What does Psalm 51:18 mean?
ESV: Do good to Zion in your good pleasure; build up the walls of Jerusalem;
NIV: May it please you to prosper Zion, to build up the walls of Jerusalem.
NASB: By Your favor do good to Zion; Build the walls of Jerusalem.
CSB: In your good pleasure, cause Zion to prosper; build the walls of Jerusalem.
NLT: Look with favor on Zion and help her; rebuild the walls of Jerusalem.
KJV: Do good in thy good pleasure unto Zion: build thou the walls of Jerusalem.
NKJV: Do good in Your good pleasure to Zion; Build the walls of Jerusalem.
Verse Commentary:
In this verse David prays for Jerusalem. His disgraceful conduct had serious implications for Israel's security. Proverbs 14:34 declares, "Righteousness exalts a nation, but sin is a reproach to any people." When Achan sinned in the days of Israel's conquest of Canaan, the army of Israel could not conquer the tiny town of Ai until Achan's sin was judged. One man's sin had destroyed the nation's effectiveness (Joshua 7).

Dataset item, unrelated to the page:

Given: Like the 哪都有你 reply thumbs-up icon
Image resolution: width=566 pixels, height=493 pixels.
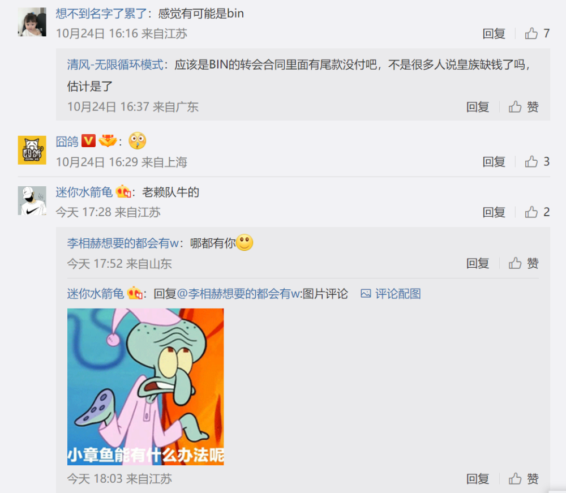Looking at the screenshot, I should click(515, 263).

David refers to Jerusalem's walls in this verse. He asks God to build up the city's walls. Some Bible teachers believe verses 18 and 19 were added to Psalm 51 during the Babylonian exile. There is no compelling reason to think these verses were added later. It seems David was in the process of repairing and building the city's walls and longed for the successful completion of the project. Perhaps David's sins had distracted him from the task of rebuilding the walls, which would leave Jerusalem vulnerable to attacks. Before David's son Solomon built the temple, secure city walls had to be in place. We read in 1 Kings 3:1 that Solomon finished building the wall around Jerusalem.
Verse Context:
Psalm 51:16–19 is the final section of Psalm 51. These verses indicate that God doesn't primarily want sacrifices when someone sins. He accepts and deeply desires a broken spirit and a contrite heart, however. Isaiah 1:18 reinforces David's observation about what is important to God. Isaiah reported that the Lord was tired of hypocritical sacrifices. He refused to accept them, but summoned the people to have a personal relationship with Him, and He would cleanse their sin. David ends his psalm with a prayer for Jerusalem. He recognizes that when the Lord revives Jerusalem, He will accept the people's sacrifices.
Chapter Summary:
This psalm opens with David's plea to God to show him mercy. He asks God to blot out his transgressions, wash his iniquities, and cleanse him from sin. He admits his sinning was against God. He also confesses his human sin nature. David asks God to make him as white as snow by purging him with hyssop. He longs for joy to return to him, but knows he was suffering because God had turned away from him. He pleads with God for a clean heart and a right spirit. He does not want God to cast him aside and remove His Holy Spirit. David longs for a renewal of the joy of his salvation. If cleansing from sin occurred and joy returned to him, David would teach transgressors God's ways, and sinners would be converted. He promises near the end of the psalm to declare God's praise if God would forgive him. He knew it would be futile to offer a sacrifice to God, because God delights in a broken and contrite heart and not in sacrifices offered with an unrepentant heart. David closes the psalm with a prayer for God to bless Jerusalem.
Chapter Context:
Second Samuel 11—12 provides the sad background for Psalm 51. Instead of being out on the battlefield and leading his troops, David was walking on the roof of his palace. A woman named Bathsheba was taking a bath on a neighboring roof. David lusted for her and had her brought to the palace, where he committed adultery with her. Learning later that she was pregnant, David summoned Uriah, her soldier-husband and one of David's mighty men, to come home from the battlefield. He expected Uriah to have relations with Bathsheba so it would appear that Uriah was the baby's father. But Uriah did not touch Bathsheba, so David launched an alternate plan. He arranged for Uriah to be put on the frontline of battle and be killed. The plan worked, but the Lord sent the prophet Nathan to confront David with his sin. Overcome with guilt, David poured out his heart to the Lord in confession. Psalm 51 records his confession, and Psalm 32 reports the forgiveness he received from the Lord. Even though he was forgiven, David's sins still carried life-ruining consequences.
Book Summary:
The book of Psalms is composed of individual songs, hymns, or poems, each of which is a ''Psalm'' in and of itself. These works contain a wide variety of themes. Some Psalms focus on praising and worshipping God. Others cry out in anguish over the pain of life. Still other Psalms look forward to the coming of the Messiah. While some Psalms are related, each has its own historical and biblical context.